- DOCUMENT PASSAGE:
▽

WHEREAS, the Company desires to establish its right to the services of Executive, in the capacity described below, on the terms and conditions hereinafter set forth, and Executive is willing to accept such employment on such terms and conditions.
NOW, THEREFORE, in consideration of the mutual agreements hereinafter set forth, Executive and the Company have agreed and do hereby agree as follows:
1A. EMPLOYMENT. The Company agrees to employ Executive as President, Electronic Retailing, and Executive accepts and agrees to such employment. Executive shall be responsible for overseeing the operations of business units as identified by the Company as part of Electronic Retailing, including initially HSN and related TV, Web and catalog businesses (the "Responsibilities"). During Executive's employment with the Company, Executive shall do and perform all services and acts necessary or advisable to fulfill the duties and responsibilities as are commensurate and consistent with Executive's position and shall render such services on the terms set forth herein. During Executive's employment with the Company, Executive shall report directly to the Company's Chief Executive Officer or such person(s) as from time to time may be designated by the Company (hereinafter referred to as the "Reporting Officer"). Executive shall have such powers and duties with respect to the Company as may reasonably be assigned to Executive by the Reporting Officer, to the extent consistent with Executive's position and status. Executive agrees to devote all of Executive's working time, attention and efforts to the Company and to perform the duties of Executive's position in accordance with the Company's policies as in effect from time to time. Executive's principal places of employment shall be the Company's offices located in New York, New York and HSN's offices in St. Petersburg, Florida.

△

- PROBLEMS TO SOLVE:
A. Repeat the part of the employment agreement from "WHEREAS, the Company" to "terms and conditions.".
B. Translate this sentence from the employment agreement into German: "Executive's principal places of employment shall be the Company's offices located in New York, New York and HSN's offices in St. Petersburg, Florida."
C. For each statement, say yes or no according to the employment agreement and quote the words that decide it: (i) Executive reports directly to the Company's Chief Financial Officer. (ii) Executive's Responsibilities initially include HSN and related TV, Web and catalog businesses. (iii) Executive may devote part of the working time to work outside the Company.

- INFORMATION SUPPLIED:
▽

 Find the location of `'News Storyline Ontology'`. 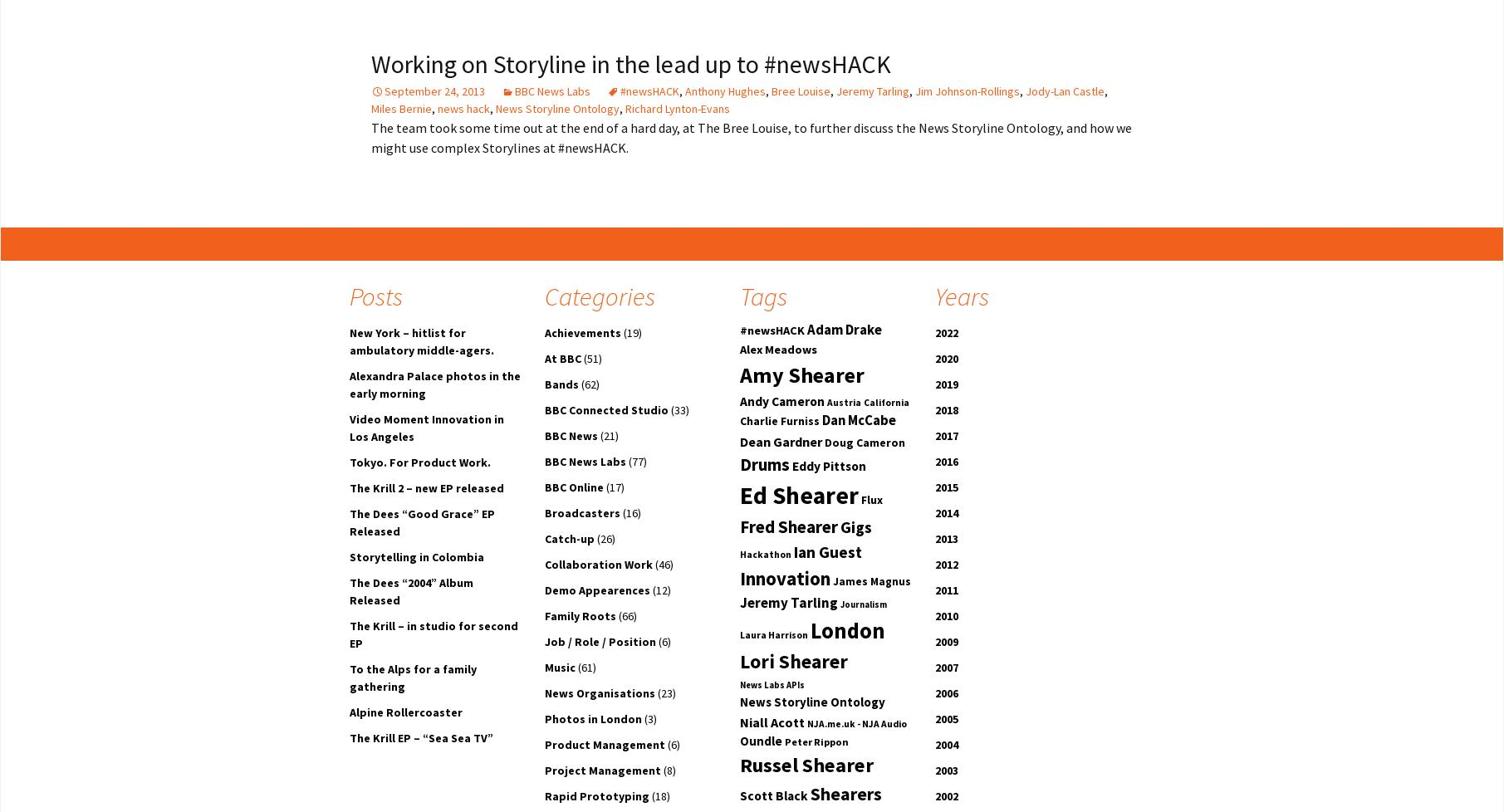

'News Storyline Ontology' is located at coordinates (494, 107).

△
▽

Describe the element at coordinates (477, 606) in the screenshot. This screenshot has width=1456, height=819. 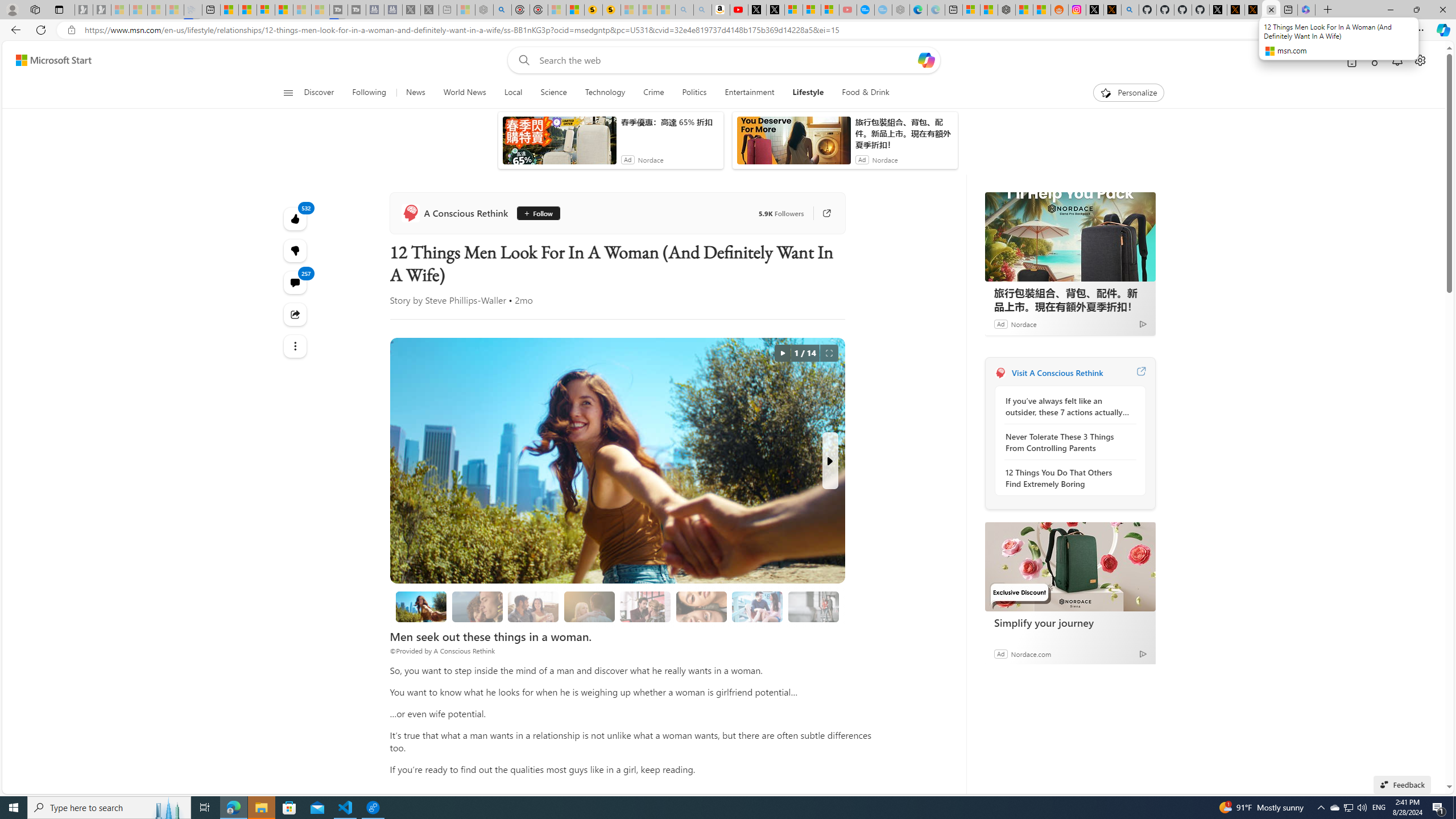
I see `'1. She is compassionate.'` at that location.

△

- EXPECTED RESPONSES:
A.
WHEREAS, the Company desires to establish its right to the services of Executive, in the capacity described below, on the terms and conditions hereinafter set forth, and Executive is willing to accept such employment on such terms and conditions.

B. Die hauptsächlichen Arbeitsorte der Führungskraft sind die Büros des Unternehmens in New York, New York, und die Büros von HSN in St. Petersburg, Florida.

C.
(i) No: "Executive shall report directly to the Company's Chief Executive Officer"
(ii) Yes: "including initially HSN and related TV, Web and catalog businesses"
(iii) No: "Executive agrees to devote all of Executive's working time, attention and efforts to the Company"